(NBC) -- Flu experts have made a mutant version of the 1918 “Spanish flu” virus that killed tens of millions of people, sparking a new debate over whether such work is too dangerous.
Yoshihiro Kawaoka of the University of Wisconsin says the experiments are important for helping scientists understand how new pandemics start, and for designing better flu vaccines.
"Because avian influenza viruses in nature require only a few changes to adapt to humans and cause a pandemic, it is important to understand the mechanisms involved in adaptation and identify the key mutations so we can be better prepared," Kawaoka said in a statement.
The moratorium was lifted in 2012 and researchers started their work again last year.
“The risk exists in nature already, and not doing the research is really putting us in danger,” Kawaoka said at the time.

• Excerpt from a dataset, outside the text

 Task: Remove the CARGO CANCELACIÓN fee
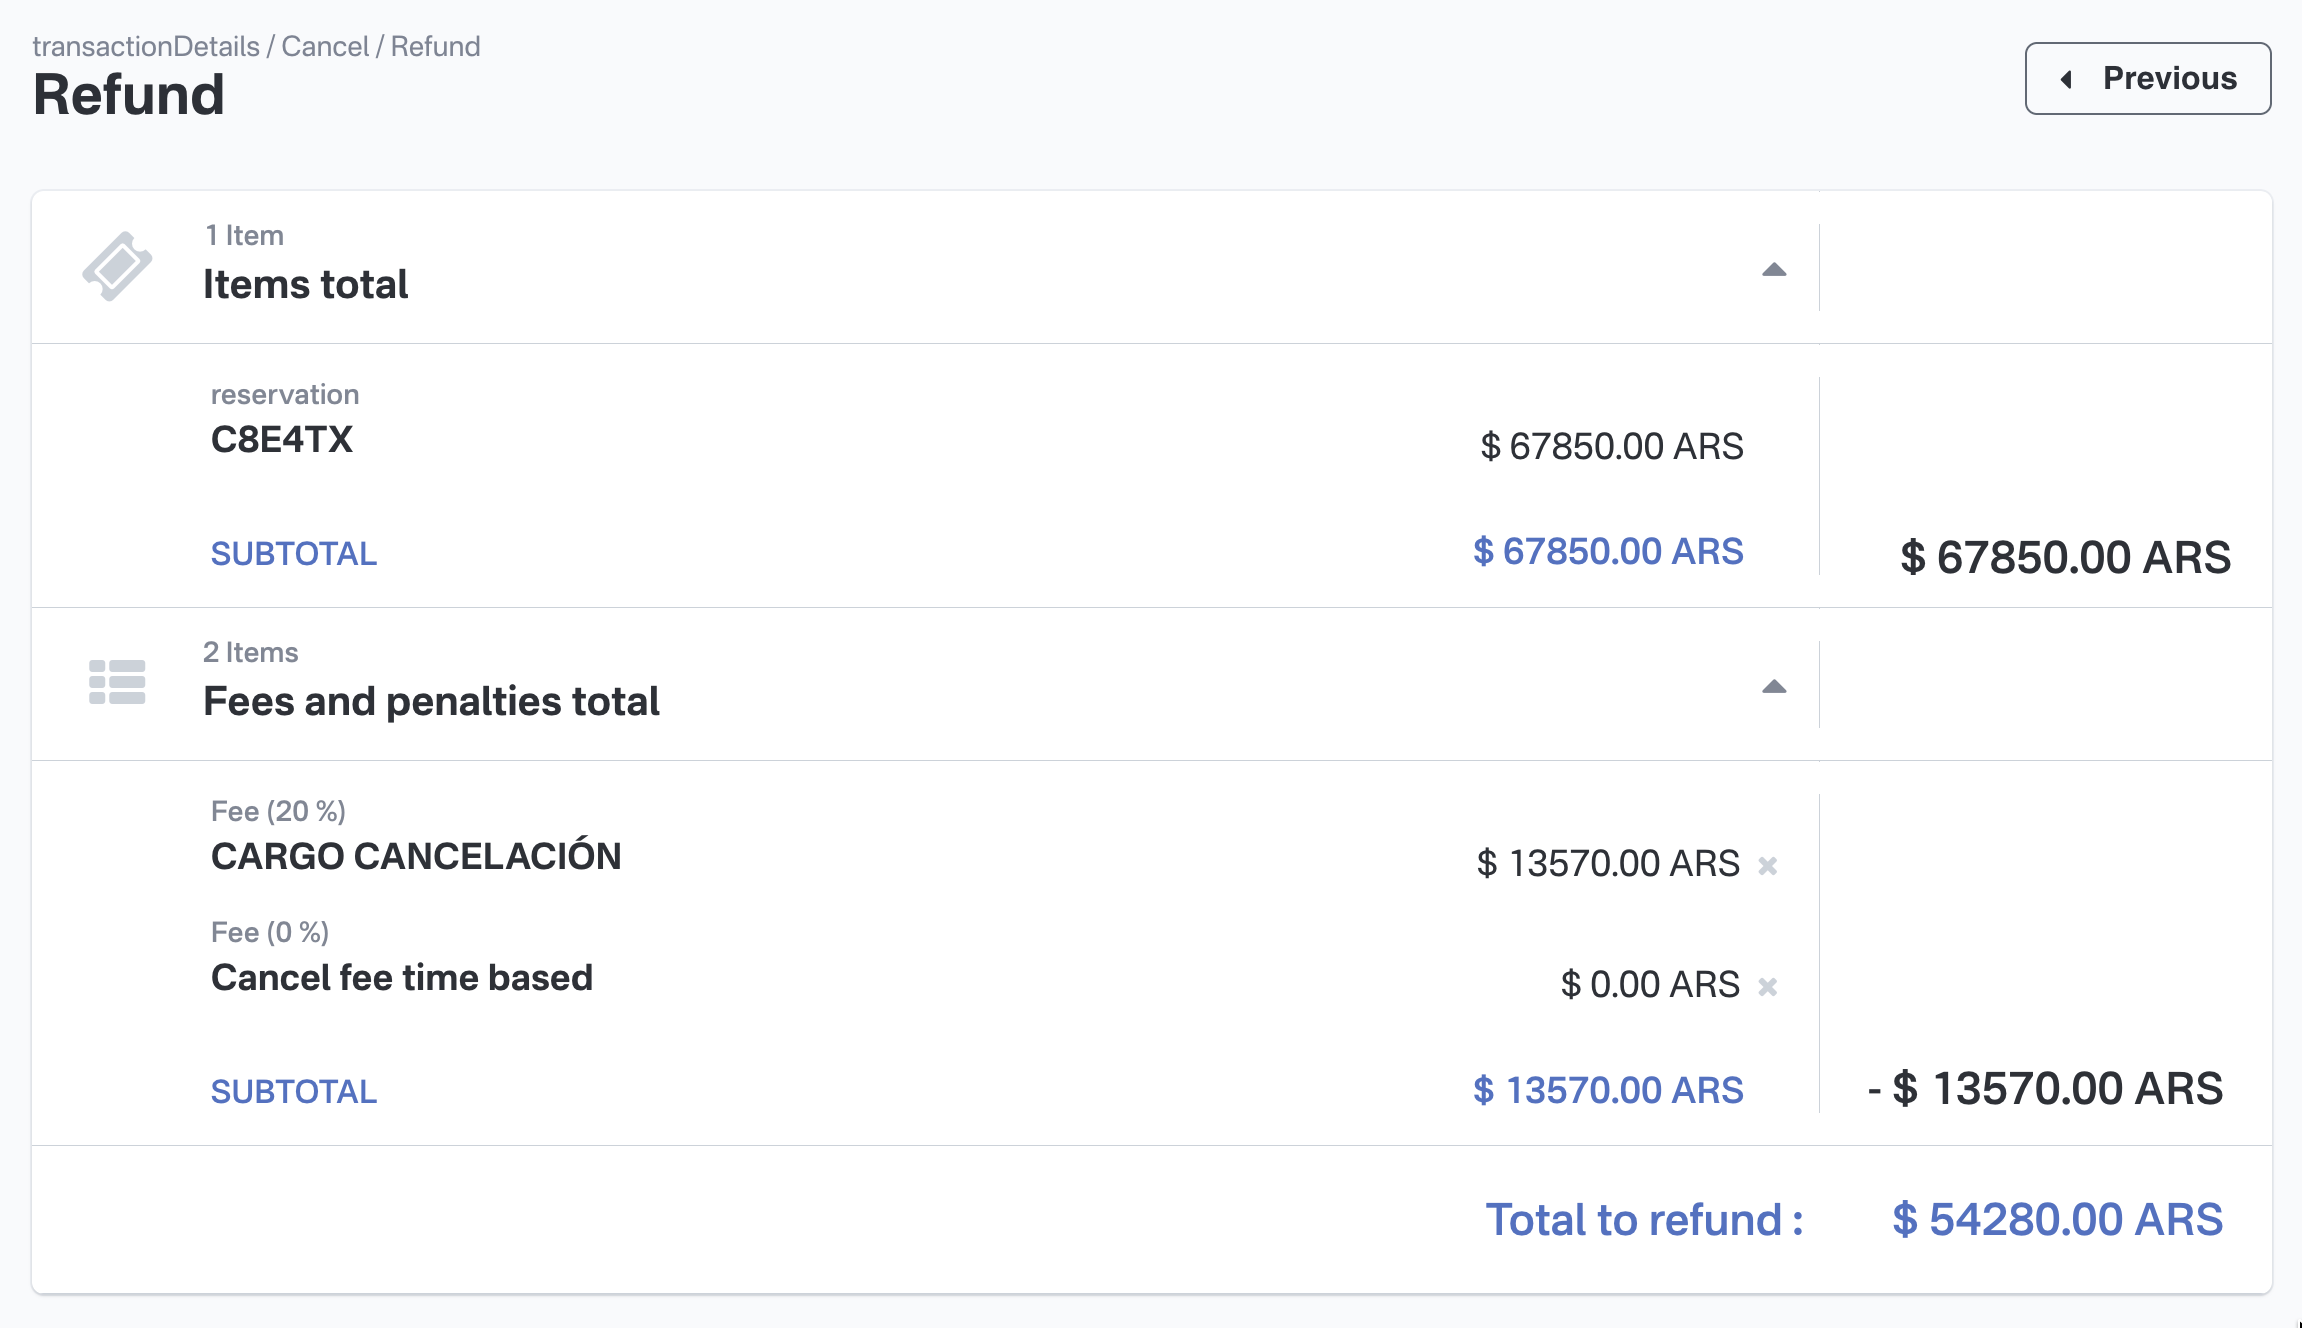(x=1767, y=866)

“The worst-case scenario is the emergence of a novel avian influenza virus that exhibits high pathogenicity in human, like highly pathogenic avian H5N1 viruses, and efficient transmissibility in humans, like seasonal influenza viruses,” Kawaoka’s team wrote in the journal Cell Host & Microbe.
H1N1 has shown up again — it caused the so-called swine flu pandemic in 2009. It wasn’t nearly as deadly as other new flu viruses that cause pandemics, probably because it was a mutated form that included bits and pieces of flu viruses that had been infecting people for decades.
But other circulating influenza viruses worry experts.
H5N1 has infected 665 people in 15 countries, killing 392 of them, since 2003.
The H7N9 virus appeared a year ago in China, infecting more than 440 people and killing more than 122 of them.
Flu viruses are very prone to mutation and experts say any of the various bird flus could evolve into a strain that infects people easily, causing a pandemic that could kill millions of people.
To understand what this might look like, Kawaoka’s team first searched a giant database of known bird flu viruses, taken mostly from ducks, to find those whose genetic elements most closely matched those seen in the 1918 flu.
They found plenty. “Our study demonstrates the continued circulation of avian influenza viruses that possess 1918 virus-like proteins and may acquire 1918 virus-like properties,” they wrote.
They made a few genetic tweaks to create a version that easily passed in small, airborne droplets to infect ferrets in different cages. Ferrets are the animals that are most like humans when it comes to catching flu.
Dr. Marc Lipsitch of the Harvard School of Public Health and Dr. Alison Galvani of the Yale School of Public Health called for limits on such experiments last month.
“Potential pandemic pathogen experimentation poses a significant risk to public health, arguably the highest level of risk posed by any biomedical research,” they wrote in the Public Library of Science journal PLoS Medicine.